▸ **Exercise objective**:
Would you go through the records below and copy each line with the string "send"?

[Saved data entries]

##########

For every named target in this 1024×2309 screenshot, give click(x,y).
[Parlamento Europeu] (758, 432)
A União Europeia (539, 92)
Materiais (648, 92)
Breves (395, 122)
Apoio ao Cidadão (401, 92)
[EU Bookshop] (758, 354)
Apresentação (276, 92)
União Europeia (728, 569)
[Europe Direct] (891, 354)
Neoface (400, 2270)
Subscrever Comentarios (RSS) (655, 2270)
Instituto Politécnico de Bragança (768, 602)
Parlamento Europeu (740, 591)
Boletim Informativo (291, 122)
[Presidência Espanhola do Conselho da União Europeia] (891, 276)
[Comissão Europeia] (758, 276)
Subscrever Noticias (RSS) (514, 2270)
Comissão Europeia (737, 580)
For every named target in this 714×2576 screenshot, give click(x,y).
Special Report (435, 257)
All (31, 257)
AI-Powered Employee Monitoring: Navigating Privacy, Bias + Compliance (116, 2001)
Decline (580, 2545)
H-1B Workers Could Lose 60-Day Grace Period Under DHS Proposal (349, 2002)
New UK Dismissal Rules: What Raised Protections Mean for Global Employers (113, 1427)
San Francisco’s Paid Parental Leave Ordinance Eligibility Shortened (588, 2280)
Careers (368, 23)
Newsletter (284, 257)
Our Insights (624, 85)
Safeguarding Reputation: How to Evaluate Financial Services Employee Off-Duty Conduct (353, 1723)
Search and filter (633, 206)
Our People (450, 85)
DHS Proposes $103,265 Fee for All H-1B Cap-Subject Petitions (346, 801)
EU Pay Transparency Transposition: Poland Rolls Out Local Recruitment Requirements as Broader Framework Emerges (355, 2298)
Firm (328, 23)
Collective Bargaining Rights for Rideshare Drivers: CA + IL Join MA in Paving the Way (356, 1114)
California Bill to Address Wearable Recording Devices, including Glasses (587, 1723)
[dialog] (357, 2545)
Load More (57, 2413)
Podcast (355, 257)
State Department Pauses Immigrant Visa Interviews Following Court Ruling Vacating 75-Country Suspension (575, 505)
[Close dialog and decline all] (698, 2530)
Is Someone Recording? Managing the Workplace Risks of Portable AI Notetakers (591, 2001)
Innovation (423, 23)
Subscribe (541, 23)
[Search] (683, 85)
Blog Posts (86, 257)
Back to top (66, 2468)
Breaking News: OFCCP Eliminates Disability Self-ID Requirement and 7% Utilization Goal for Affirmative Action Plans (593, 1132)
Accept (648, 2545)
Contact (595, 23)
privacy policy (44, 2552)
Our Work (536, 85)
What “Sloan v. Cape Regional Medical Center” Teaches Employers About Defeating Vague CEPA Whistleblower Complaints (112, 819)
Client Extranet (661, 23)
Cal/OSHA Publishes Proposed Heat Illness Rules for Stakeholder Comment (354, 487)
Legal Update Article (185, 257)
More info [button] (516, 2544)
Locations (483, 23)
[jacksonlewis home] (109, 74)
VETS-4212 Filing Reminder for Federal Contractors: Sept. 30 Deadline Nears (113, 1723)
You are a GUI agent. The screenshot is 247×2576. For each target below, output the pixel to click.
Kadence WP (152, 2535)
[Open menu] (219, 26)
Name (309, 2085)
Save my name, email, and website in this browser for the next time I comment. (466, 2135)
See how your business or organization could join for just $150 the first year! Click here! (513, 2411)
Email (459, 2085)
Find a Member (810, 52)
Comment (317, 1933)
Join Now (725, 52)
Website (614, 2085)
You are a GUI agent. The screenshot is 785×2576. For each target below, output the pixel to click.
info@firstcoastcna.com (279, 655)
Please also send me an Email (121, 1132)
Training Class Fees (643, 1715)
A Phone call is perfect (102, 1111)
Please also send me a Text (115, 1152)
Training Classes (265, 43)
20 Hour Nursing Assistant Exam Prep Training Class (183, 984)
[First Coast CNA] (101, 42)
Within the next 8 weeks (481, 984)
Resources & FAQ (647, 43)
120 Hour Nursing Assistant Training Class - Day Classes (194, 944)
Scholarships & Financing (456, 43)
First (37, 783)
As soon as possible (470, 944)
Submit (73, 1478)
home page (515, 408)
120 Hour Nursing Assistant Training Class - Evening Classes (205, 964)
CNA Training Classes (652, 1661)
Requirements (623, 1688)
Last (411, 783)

##########

▸ **Written response**:
Please also send me an Email (121, 1132)
Please also send me a Text (115, 1152)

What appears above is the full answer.